Graphic Novel, Nonfiction, Essays
Based on his work as a psychiatric nurse, Cunningham wrote the eleven graphic (as in "told in pictures", not as in "explicit") essays collected in this book. The essays discuss specific mental illnesses, work on a psychiatric ward, suicide, and the author's own mental-health struggles, with an aim toward fostering understanding of and destigmatizing mental illness.
- Pacing: Very short "chapters" -- each one is probably readable in 20 minutes, maximum
- Pacing: The text generally consists of declarative/factual statements or quick dialogue; sentences are short
- Characterization: The reader often just gets quick anecdotes about people and is not really told their broader story or what happened to them. (The exception to this is Cunningham himself, who opens up about his mental health in one of the essays.)

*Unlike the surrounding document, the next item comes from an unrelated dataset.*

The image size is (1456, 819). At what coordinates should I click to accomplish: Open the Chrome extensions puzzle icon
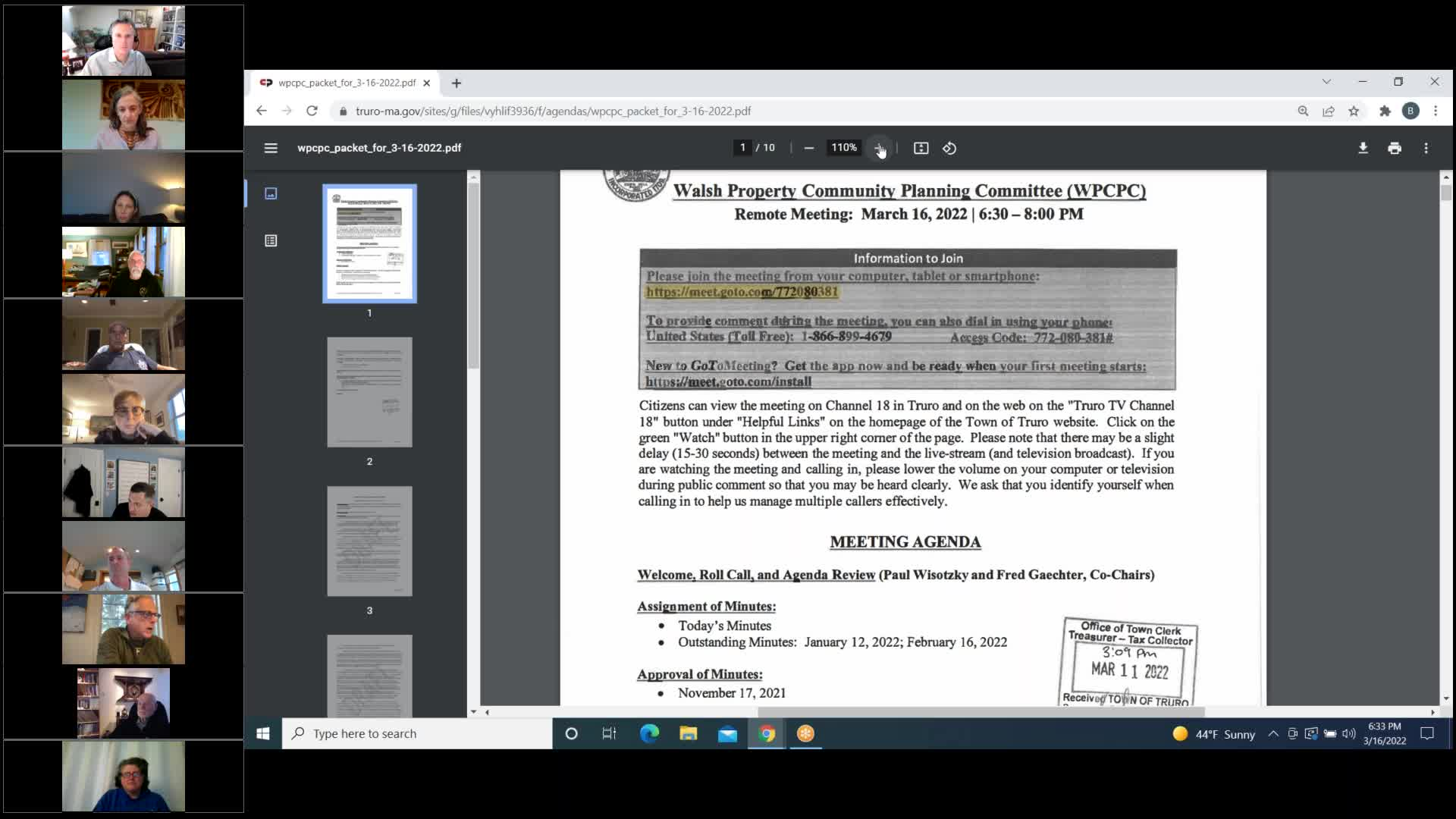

- Frame: The stories are pretty much self-contained; there is little continuity other than that they usually have the same setting and narrator
- Visuals: 6 panels per page, with the text usually at the top of each panel
- Visuals: Dramatic use of black and white: often white figures on a black background, or showing the same or similar images twice with black and white reversed
- The book touches on suicide and on the author's own struggles with anxiety and depression, so it may be triggering for some people.
- Girl, Interrupted? (I have only ever seen the movie, and that quite some time ago.) -- similar subject matter and setting, both from the perspective of a person who has been within a mental institution (though one as a patient, one as a nurse)
- Broadly, I'd recommend this to psychology students, especially those with an interest in abnormal psychology.